HipHopDX: Like you were saying earlier, Ghostface really meshed well with the reggae sound on “Soursop.” What was your approach as far as knowing what works for Wu-Tang sonically versus coming in with fresh ideas and new takes that you thought would mesh well?
Caiazzo: That’s a pretty good question. I think each member has their own … I’m taking their slang, but each member does have their own chamber. I think when they do a Wu-Tang project together, the sound is different than when Ghostface puts out a record or when Method Man puts out a record or when Raekwon puts out a record.
With that being said, I did know that this was just going to be a Ghostface solo project. I went in knowing that. So, I try and cater and mold the sound to what I thought would he would appreciate. The feedback that we’ve been getting from fans is that we accomplished the mission.
HipHopDX: Absolutely. You had mentioned the “Hercules” sample. I definitely love that one as a Louisiana native. But what type of samples intrigued you and inspire you as a producer?
Caiazzo: The “Hercules” one, obviously, is more mainstream. The Neville Brothers are pretty popular. I’ve always been a fan of their music. As a producer, I’ve just become a fan of different genres of music because of it. It’s exposed me to so many different types of music that I wouldn’t have think that I would ever be a fan of.
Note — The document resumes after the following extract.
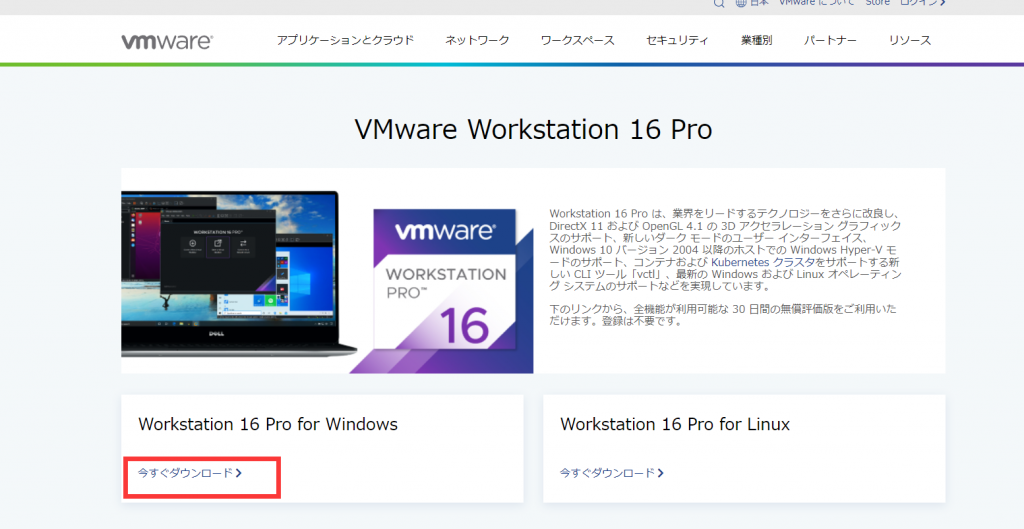Open the パートナー menu
This screenshot has width=1024, height=529.
(x=829, y=41)
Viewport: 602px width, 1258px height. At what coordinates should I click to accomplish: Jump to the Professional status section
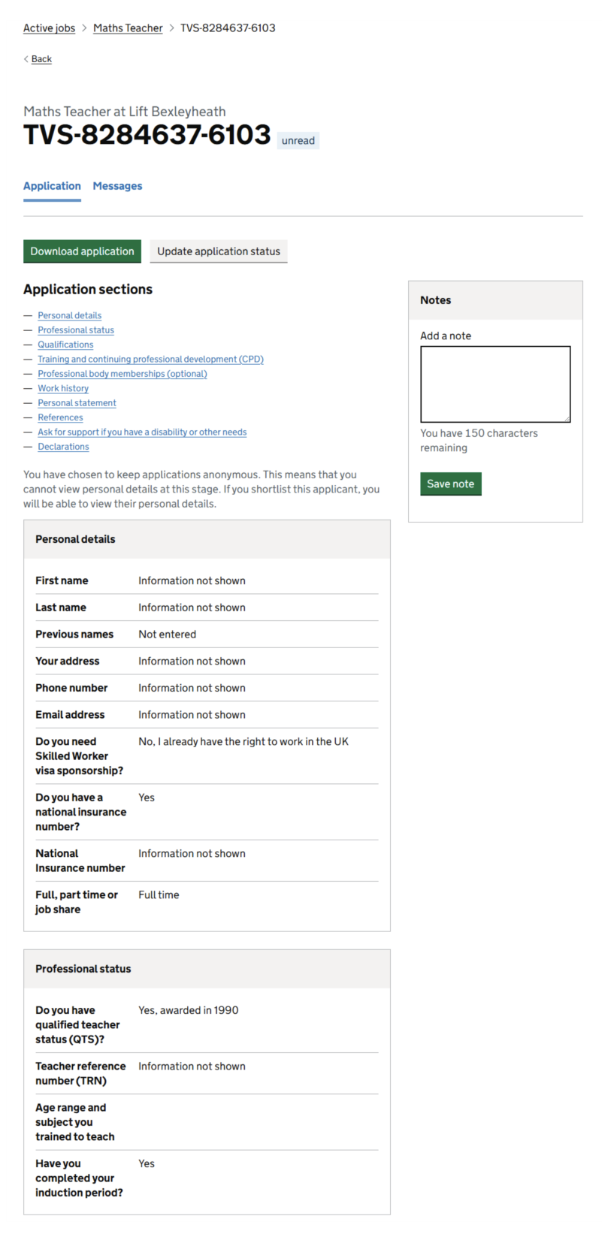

I’m just using it as an example: the “Conditioning” sample is from a Japanese animation song. So, it just opened my mind to so many different types of different genres of music. I really get inspired by soundtracks, Italian crime soundtracks. Like I was just saying, Japanese music. I really like Brazilian music, psychedelic rock. I’m a big fan of other producers who have dipped into those genres of music, whether it’s like a Madlib or MF DOOM. People like that who sample obscure type things.
HipHopDX: That’s dope. I think you’re now on the radar of a lot of people with these Deck and Ghostface albums. Who else are you working with these days? Who else can people expect to hear rhyming over your beats?
Caiazzo: There’s two albums that I know that are coming out. There’s a Wu-Tang Vs. Remedy album coming out that a lot of my beats are on. A bunch of members from Wu-Tang. Ghostface is on it. Deck is on it. Method Man’s on it. Masta Killa. Cappadonna’s on it. That’s coming out.
There’s a Killah Priest and Remedy album called Holy Of Holies that’s coming out. I did like 90 percent of that. A bunch of the other members have beats of mine. I don’t know what they’re using them for, or if they’re going to be used, but a bunch of the members do have beats of mine.
I’m working with Spit Gemz. He’s from New York. I don’t know if you’re familiar. I sent him a folder. He has some of my stuff. An artist of my own that I’m producing, his name is Too Chill Will. He’s from Brooklyn. I’m just down to work with whoever wants to work, whoever likes the sound.
HipHopDX: That’s good to hear. For MCs that are interested in working with you, what’s the best way to reach you?
Shout out everybody who has been listening and supporting these projects, Remedy, Wigs, Ghost and Deck.